Turns out, it wasn’t that hard. I know barbecue sauce is a very personal thing, and it’s likely that many people will want to take this recipe only as a starting point from which they can add their own flair. That’s fine. I highly recommend tweaking ANY recipe of mine to suit your individual tastes, and I especially recommend that you tweak this sauce as you see fit, because I don’t want to be the cause of any spoiled barbecue experiences. But J., the boys, and I found this sauce to be simple and tasty on pulled pork, so I think it’s worth sharing with you all.
As to the coleslaw, I must confess that I cannot. Stand. Mayo. Can’t abide the stuff. Never was a fan, never will be a fan, and as a result, most coleslaw is just beyond me. I’m also always intrigued by the annual realization that we appear, as a culture, to have created a whole series of mayonnaise-heavy recipes just in time to set them all out under the blazing sun to serve to our dearest friends. Really, people? Why not just add Sal Monella to the guest list and be done with it?

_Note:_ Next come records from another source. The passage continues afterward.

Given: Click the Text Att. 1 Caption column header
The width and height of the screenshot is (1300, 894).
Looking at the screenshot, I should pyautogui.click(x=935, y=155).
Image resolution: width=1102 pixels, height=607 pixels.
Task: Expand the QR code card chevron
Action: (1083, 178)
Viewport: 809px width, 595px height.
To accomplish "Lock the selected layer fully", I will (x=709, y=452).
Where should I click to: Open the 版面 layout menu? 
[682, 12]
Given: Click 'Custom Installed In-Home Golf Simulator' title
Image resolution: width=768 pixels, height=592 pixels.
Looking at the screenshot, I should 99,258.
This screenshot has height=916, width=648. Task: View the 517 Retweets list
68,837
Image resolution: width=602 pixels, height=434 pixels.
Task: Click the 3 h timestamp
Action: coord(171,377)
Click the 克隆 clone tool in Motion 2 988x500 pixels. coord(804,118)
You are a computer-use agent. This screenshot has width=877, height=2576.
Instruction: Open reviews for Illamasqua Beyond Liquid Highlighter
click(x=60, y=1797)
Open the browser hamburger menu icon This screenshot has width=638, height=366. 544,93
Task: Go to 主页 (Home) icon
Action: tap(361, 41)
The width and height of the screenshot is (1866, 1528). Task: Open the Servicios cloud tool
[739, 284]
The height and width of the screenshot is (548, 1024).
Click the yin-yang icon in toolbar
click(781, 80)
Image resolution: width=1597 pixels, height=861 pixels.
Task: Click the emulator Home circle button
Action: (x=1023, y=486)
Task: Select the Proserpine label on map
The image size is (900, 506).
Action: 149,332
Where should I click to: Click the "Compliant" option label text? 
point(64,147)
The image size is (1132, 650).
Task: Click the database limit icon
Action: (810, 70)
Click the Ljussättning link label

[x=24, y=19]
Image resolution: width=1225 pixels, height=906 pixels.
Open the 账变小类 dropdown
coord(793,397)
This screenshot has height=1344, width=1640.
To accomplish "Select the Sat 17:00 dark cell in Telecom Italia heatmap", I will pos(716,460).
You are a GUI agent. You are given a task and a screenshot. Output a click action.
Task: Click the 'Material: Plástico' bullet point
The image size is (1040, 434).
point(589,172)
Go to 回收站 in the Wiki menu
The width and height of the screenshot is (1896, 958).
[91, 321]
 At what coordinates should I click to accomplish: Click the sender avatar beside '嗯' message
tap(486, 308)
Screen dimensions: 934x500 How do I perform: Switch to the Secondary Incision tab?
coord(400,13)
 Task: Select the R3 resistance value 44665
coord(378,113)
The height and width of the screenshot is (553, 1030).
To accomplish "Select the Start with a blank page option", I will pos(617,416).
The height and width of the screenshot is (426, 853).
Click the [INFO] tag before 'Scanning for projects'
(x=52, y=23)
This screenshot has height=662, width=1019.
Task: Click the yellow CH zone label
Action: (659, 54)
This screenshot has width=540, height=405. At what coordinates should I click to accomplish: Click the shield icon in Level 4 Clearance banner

So this coleslaw recipe contains NO MAYONNAISE. None. No dairy of any kind, in fact — so it’s a perfectly safe potluck/picnic/barbecue/buffet offering. It’s also quick, simple, and cheap, which as far as I can tell are the other requirements of a coleslaw recipe. This is the side dish, after all, not the star of the show, But I should point out that THIS coleslaw is not likely to find its destiny in the trash can under all the corn cobs at the end of the night.
Simple Barbecue Sauce
3 tablespoons butter
1 medium onion, diced
4 cloves garlic, minced
½ cup apple cider vinegar
3 tablespoons ketchup (HFCS-free, please)
1 ½ cups tomato puree (I used jarred “strained tomatoes”)
¾ cup chicken stock
¼ cup molasses
1 tablespoon honey
1 ½ tsp. salt
½ tsp. celery salt
½ tsp. black pepper
½ tsp. crushed red pepper
1 tablespoon paprika
1 tablespoon dried mustard
2 tsp. cumin
¼ tsp. allspice
In a large saucepan over medium heat, melt the butter and saute the onion and garlic until soft and translucent, about 7 minutes. Add the apple cider vinegar and ketchup and cook, stirring, 2 minutes. Add the tomato puree to the pan and stir in the chicken stock, molasses, honey, and spices. Bring the sauce to a boil, reduce the heat, and simmer 30-40 minutes, until thick and reduced to about 2 1/2 cups. If desired, puree the sauce to make it completely smooth (I didn’t bother). Taste and adjust seasonings as desired.
4 cups shredded Napa cabbage
1 cup finely grated carrot (I used a microplane to shred mine)
1/4 of a medium onion
3 tablespoons tahini
Juice of 1/2 a lemon
1 tablespoon honey
2 tablespoons olive oil
1 tsp. salt
1/2 tsp. black pepper
Combine the cabbage and carrots in a large bowl. Finely grate the onion over a small bowl to capture the juices as the base of the dressing. Again, I used my microplane for this task. Whisk in the tahini, lemon juice, honey, and olive oil. Season with salt and pepper. Pour the dressing over the vegetables and toss to evenly coat. Taste and adjust seasonings if needed. If desired, you could serve this with some chopped toasted peanuts or cashews over the top.